Le ministre de la Décentralisation et de la Gouvernance Locale était face aux membres du Conseil Economique et Social (CES), vendredi 5 décembre 2025, pour les informer sur les défis et perspectives liés aux conflits agropastoraux au Bénin. L’institution s’est autosaisie de cette problématique afin de proposer au gouvernement et à l’Assemblée nationale des pistes de solutions.
La question des conflits agropastoraux préoccupe particulièrement le CES. Dans le cadre de l’examen du thème « La gouvernance territoriale des conflits agropastoraux au Bénin : enjeux et perspectives », plusieurs acteurs et personnes ressources ont présenté aux Conseillers la situation ainsi que les mesures de lutte mises en œuvre.
Le vendredi 5 décembre, c’était au tour du ministre Raphaël Akotègnon d’éclairer les Conseillers sur ce sujet. Dans son exposé, le ministre a rappelé le cadre réglementaire, fourni des statistiques sur l’évolution de ces conflits, et expliqué le mode de gestion existant, notamment le rôle des comités multi-acteurs de concertation pour la cohésion sociale. « La gestion durable des ressources pastorales, l’aménagement des couloirs de transhumance et la sécurisation des aires de pâturage représentent des défis majeurs qui permettront, à terme, de réduire les conflits agropastoraux. Les comités multi-acteurs sont un maillon essentiel de la gouvernance locale et de la prévention des crises, contribuant ainsi à la cohésion sociale au Bénin. Leur efficacité repose sur la collaboration de tous les acteurs. Il est donc urgent de trouver les moyens pour que les éleveurs puissent satisfaire les besoins de leurs animaux en toute saison. Cela nécessite également d’améliorer les pratiques d’élevage et de mieux encadrer la mobilité du bétail », a conclu le ministre.

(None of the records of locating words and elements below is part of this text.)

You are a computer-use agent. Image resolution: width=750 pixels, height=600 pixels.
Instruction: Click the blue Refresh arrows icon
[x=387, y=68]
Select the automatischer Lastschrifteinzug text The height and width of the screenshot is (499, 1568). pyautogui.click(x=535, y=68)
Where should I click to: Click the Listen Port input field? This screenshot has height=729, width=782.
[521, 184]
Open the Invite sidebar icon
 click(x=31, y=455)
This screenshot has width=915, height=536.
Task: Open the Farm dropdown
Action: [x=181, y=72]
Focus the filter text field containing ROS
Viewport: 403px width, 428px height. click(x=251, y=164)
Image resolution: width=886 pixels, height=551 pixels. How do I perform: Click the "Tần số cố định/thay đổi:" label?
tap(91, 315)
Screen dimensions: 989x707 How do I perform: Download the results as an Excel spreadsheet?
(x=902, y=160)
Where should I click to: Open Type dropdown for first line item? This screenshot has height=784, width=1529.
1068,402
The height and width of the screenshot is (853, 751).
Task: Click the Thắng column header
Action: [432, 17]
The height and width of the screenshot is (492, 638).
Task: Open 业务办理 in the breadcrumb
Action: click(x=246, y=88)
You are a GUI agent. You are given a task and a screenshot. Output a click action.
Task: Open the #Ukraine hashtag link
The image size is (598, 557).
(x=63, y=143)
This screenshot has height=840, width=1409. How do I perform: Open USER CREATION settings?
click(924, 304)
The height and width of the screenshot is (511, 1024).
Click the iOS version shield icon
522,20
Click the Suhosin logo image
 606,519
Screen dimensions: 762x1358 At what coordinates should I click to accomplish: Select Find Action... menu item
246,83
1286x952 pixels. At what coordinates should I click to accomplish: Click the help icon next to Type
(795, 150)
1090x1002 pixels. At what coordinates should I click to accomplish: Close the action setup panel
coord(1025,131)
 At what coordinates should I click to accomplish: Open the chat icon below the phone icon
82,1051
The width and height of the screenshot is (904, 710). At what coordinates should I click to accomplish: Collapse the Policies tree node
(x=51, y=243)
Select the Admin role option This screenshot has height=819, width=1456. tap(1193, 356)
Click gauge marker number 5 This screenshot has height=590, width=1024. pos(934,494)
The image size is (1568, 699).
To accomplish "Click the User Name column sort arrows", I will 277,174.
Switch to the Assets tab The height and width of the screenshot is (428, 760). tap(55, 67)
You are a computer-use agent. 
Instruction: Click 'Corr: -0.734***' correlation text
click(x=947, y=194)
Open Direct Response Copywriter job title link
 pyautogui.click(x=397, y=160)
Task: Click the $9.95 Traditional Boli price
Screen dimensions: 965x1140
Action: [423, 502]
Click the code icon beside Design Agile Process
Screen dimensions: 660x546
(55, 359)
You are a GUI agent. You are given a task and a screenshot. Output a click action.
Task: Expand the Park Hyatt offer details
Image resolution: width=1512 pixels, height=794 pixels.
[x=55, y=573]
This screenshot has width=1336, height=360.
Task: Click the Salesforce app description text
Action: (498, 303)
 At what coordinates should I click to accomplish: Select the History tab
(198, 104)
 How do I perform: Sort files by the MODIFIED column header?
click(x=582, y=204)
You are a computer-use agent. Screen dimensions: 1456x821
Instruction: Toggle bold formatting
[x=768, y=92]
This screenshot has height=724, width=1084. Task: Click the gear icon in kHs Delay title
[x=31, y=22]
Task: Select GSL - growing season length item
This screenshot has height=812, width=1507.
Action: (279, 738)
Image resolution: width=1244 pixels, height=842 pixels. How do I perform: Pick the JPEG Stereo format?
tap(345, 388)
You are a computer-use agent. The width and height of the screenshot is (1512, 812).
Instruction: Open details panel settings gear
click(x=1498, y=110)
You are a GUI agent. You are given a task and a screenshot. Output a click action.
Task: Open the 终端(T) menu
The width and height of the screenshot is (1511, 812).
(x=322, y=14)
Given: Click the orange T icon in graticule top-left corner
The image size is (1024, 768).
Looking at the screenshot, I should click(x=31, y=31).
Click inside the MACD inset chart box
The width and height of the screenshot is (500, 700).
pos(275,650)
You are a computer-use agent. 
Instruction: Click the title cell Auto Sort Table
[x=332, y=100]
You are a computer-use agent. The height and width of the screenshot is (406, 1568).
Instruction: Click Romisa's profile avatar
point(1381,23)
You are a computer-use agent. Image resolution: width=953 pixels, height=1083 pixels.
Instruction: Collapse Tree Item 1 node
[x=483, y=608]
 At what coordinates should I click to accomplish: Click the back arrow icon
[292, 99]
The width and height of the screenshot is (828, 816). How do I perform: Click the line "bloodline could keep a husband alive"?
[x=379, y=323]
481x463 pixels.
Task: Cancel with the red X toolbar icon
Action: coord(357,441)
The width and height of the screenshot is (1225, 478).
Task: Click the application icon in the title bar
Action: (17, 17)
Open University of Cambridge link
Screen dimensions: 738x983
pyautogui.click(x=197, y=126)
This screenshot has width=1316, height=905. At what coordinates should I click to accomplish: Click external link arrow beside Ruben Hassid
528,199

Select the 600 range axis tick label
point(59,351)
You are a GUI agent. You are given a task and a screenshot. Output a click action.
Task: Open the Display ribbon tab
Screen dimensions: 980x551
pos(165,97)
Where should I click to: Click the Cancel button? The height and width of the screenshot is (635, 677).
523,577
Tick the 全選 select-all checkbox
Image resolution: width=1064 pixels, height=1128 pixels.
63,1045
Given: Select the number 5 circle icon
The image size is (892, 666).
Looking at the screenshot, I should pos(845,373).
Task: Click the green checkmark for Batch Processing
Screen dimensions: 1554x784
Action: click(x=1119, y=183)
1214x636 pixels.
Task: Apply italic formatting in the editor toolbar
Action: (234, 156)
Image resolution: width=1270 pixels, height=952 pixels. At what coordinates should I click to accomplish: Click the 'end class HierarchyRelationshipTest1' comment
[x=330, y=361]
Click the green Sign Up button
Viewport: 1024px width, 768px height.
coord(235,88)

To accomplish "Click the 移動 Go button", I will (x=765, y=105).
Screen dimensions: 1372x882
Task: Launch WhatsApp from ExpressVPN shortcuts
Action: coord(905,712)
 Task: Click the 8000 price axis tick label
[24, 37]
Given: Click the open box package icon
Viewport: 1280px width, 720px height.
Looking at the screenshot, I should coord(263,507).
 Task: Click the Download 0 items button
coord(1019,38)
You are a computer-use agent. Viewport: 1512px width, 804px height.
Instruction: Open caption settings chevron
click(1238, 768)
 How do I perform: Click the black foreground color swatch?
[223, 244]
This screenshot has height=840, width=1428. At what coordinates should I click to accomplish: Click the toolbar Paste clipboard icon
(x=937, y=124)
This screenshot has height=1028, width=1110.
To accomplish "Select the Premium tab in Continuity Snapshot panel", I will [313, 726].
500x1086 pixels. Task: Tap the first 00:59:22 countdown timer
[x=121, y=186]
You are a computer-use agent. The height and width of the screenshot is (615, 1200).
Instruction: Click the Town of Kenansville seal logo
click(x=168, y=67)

Pour le président du Conseil Economique et Social, Conrad Gbaguidi, la présentation du ministre a été de grande qualité. Il a salué la richesse de ses analyses, qui apportent un éclairage précieux sur les enjeux de la gouvernance territoriale des conflits agropastoraux. « Les éléments présentés renforcent notre compréhension des dynamiques institutionnelles, des défis opérationnels et des efforts du gouvernement sur le terrain. Ils constituent une base solide pour nourrir nos réflexions et orienter nos travaux afin de formuler des recommandations constructives, réalistes et adaptées aux réalités locales », a-t-il affirmé.
L’action du CES se fonde sur la loi organique n° 2024-26 du 17 juillet 2024, qui lui permet de se saisir de questions économiques et sociales d’intérêt général afin d’alerter le gouvernement et l’Assemblée nationale sur les réformes pertinentes. C’est dans cette optique que l’institution a choisi le thème « La gouvernance territoriale des conflits agropastoraux au Bénin : enjeux et perspectives ». « La fréquence, l’intensité et la diversité des conflits agropastoraux observés ces dernières années interpellent l’ensemble des acteurs, et tout particulièrement le CES. La récurrence de ces conflits, ainsi que les dégâts humains et matériels qu’ils entraînent, constituent non seulement un défi pour la cohésion sociale mais également pour la sécurité des citoyens, le développement local et la durabilité économique de nos territoires », rappelle Conrad Gbaguidi.
C’est pourquoi le CES a souhaité mieux comprendre les mécanismes institutionnels existants, les statistiques récentes et les modes de gestion opérationnels déployés sur le terrain afin de mieux contenir ces conflits. Pour le président, cet éclairage technique et institutionnel est essentiel pour nourrir les réflexions du Ces et permettre à l’institution de formuler des recommandations pertinentes, pragmatiques et adaptées aux réalités du terrain.